Frosted Circus Animal Cookie Cake

Frosted Circus Animal Cookie Cake decorated on white stand

Frosted Animal Cookies (aka Circus Animal Cookies) are easily one of my favorite cookies. I’ve been eating them since I was a kid and find them to be pretty addicting. I mean a cookie that’s basically covered in a white chocolate frosting type coating? Oh yea, sign me up!

When I made this Frosted Animal Cookie Cheesecake, I had no idea how much of a hit it would be. Clearly I’m not the only one with a love for these cookies that runs deep. So naturally the next treat in line would be a layer cake, since I’m such a fan.

This Frosted Animal Cookie Layer Cake, which I suppose you could also call a Circus Animal Cookie Cake, is everything I wanted it to be. Pink and white, full of frosted animal cookies, with plenty of white chocolate frosting. If there’s a heaven for frosted animal cookie lovers, this is it.

Extracted material:
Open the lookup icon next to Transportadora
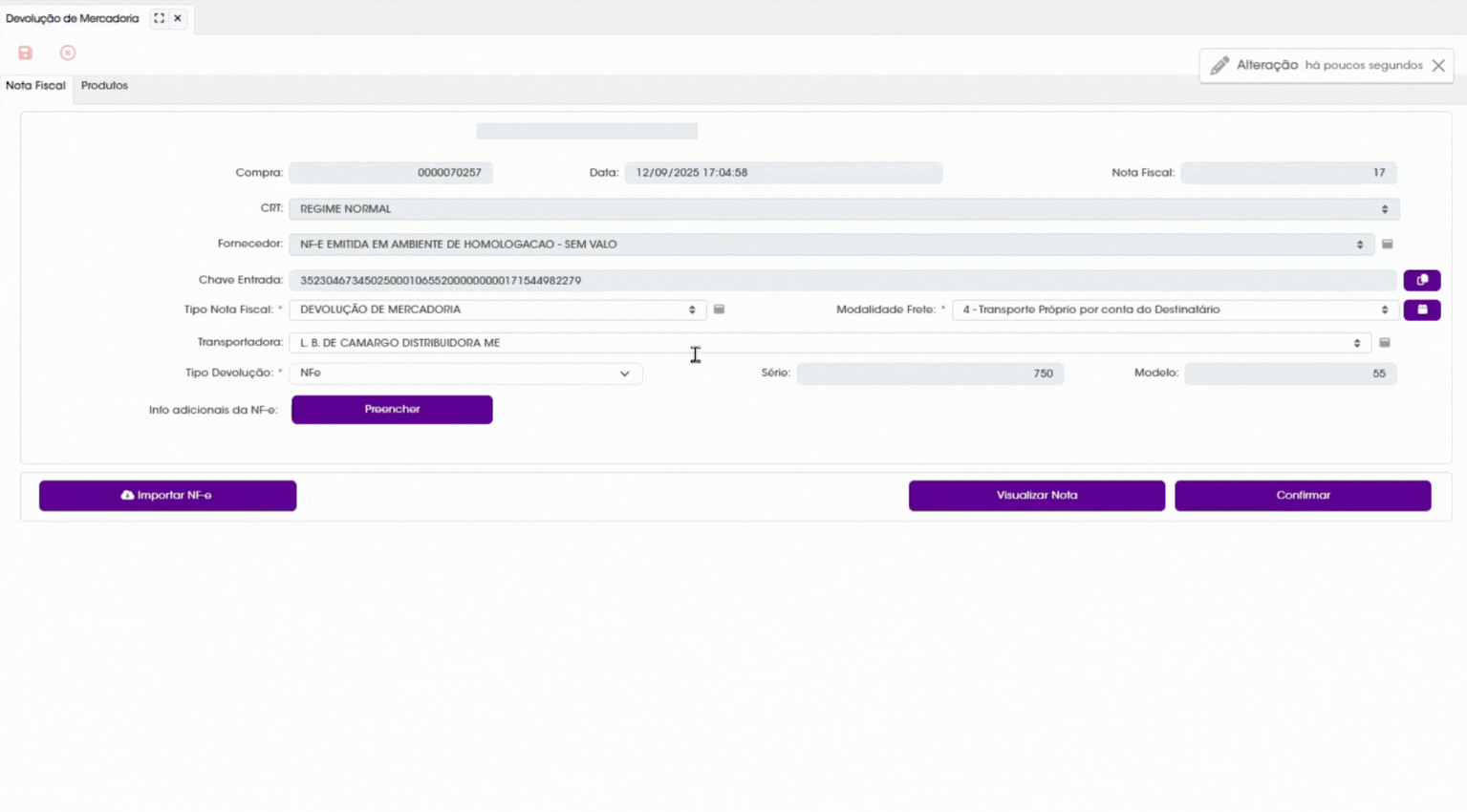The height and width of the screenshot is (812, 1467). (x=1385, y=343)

==

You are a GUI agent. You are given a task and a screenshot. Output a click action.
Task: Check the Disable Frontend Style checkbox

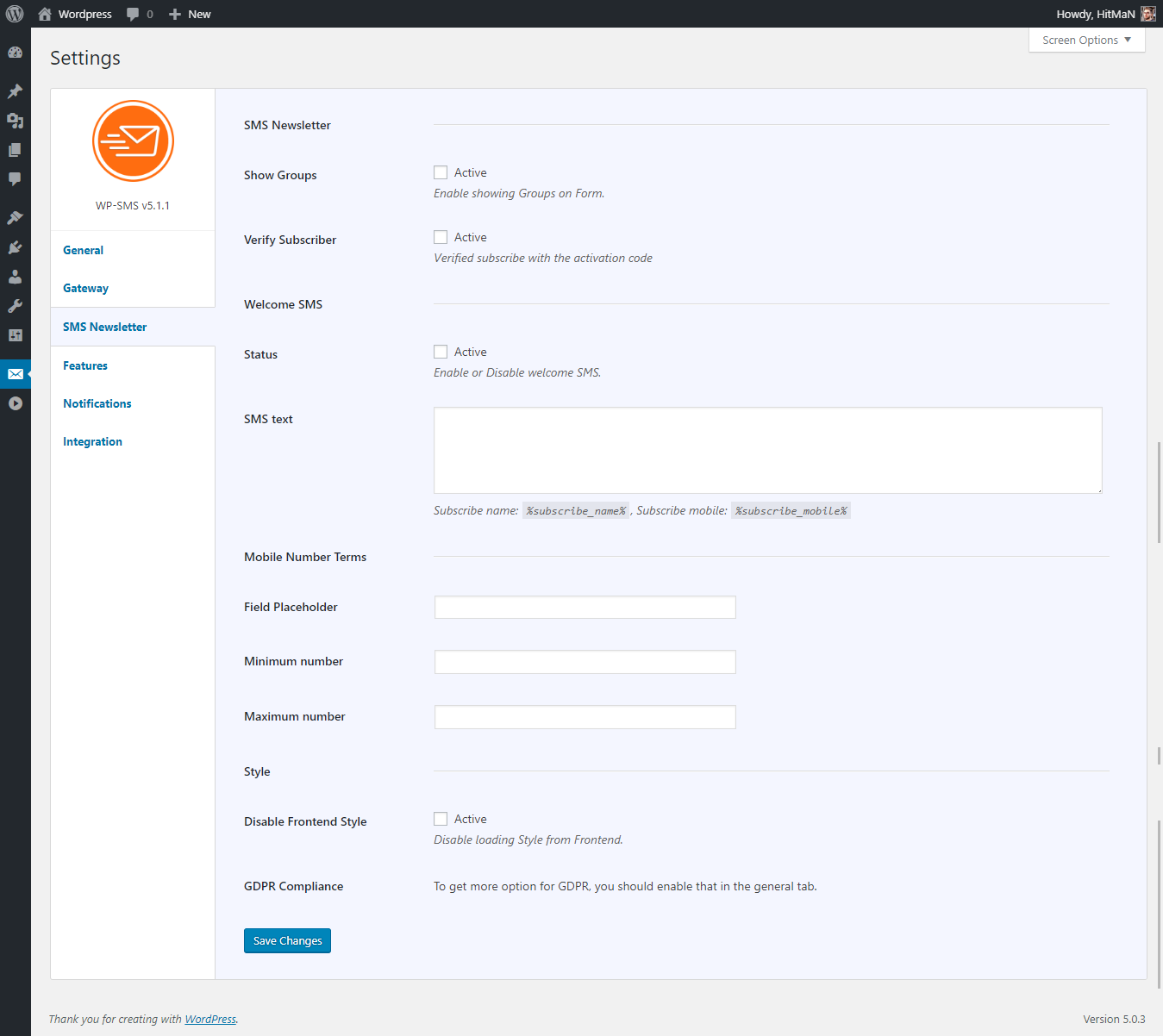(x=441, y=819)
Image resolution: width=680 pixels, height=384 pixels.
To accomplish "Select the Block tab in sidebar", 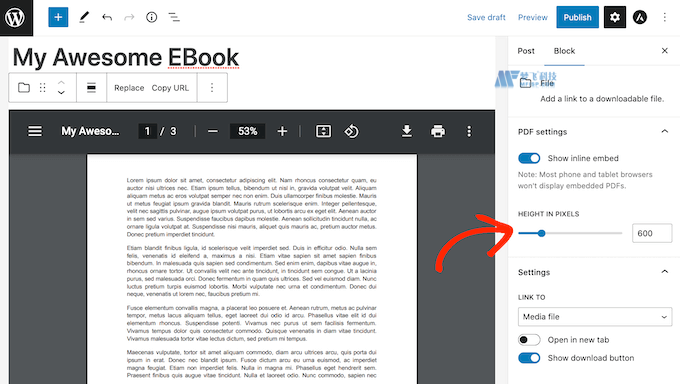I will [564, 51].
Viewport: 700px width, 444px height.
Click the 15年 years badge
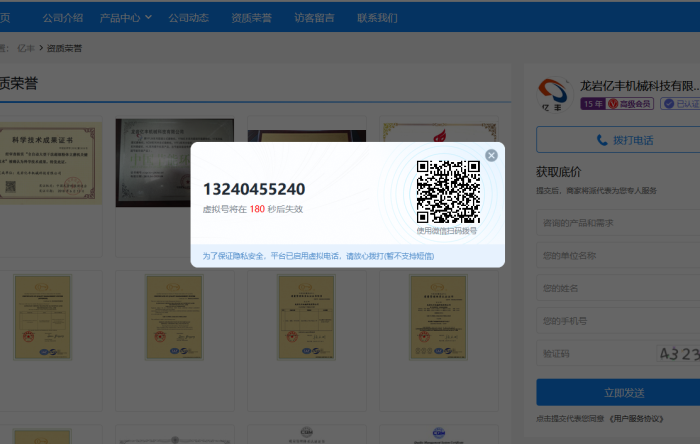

Exercise requirements:
Can you reproduce the part of the circus animal cookie cake text that opens with the words "Frosted Animal Cookies (aka" and closes with "sign me up!"?

Exercise output:
Frosted Animal Cookies (aka Circus Animal Cookies) are easily one of my favorite cookies. I’ve been eating them since I was a kid and find them to be pretty addicting. I mean a cookie that’s basically covered in a white chocolate frosting type coating? Oh yea, sign me up!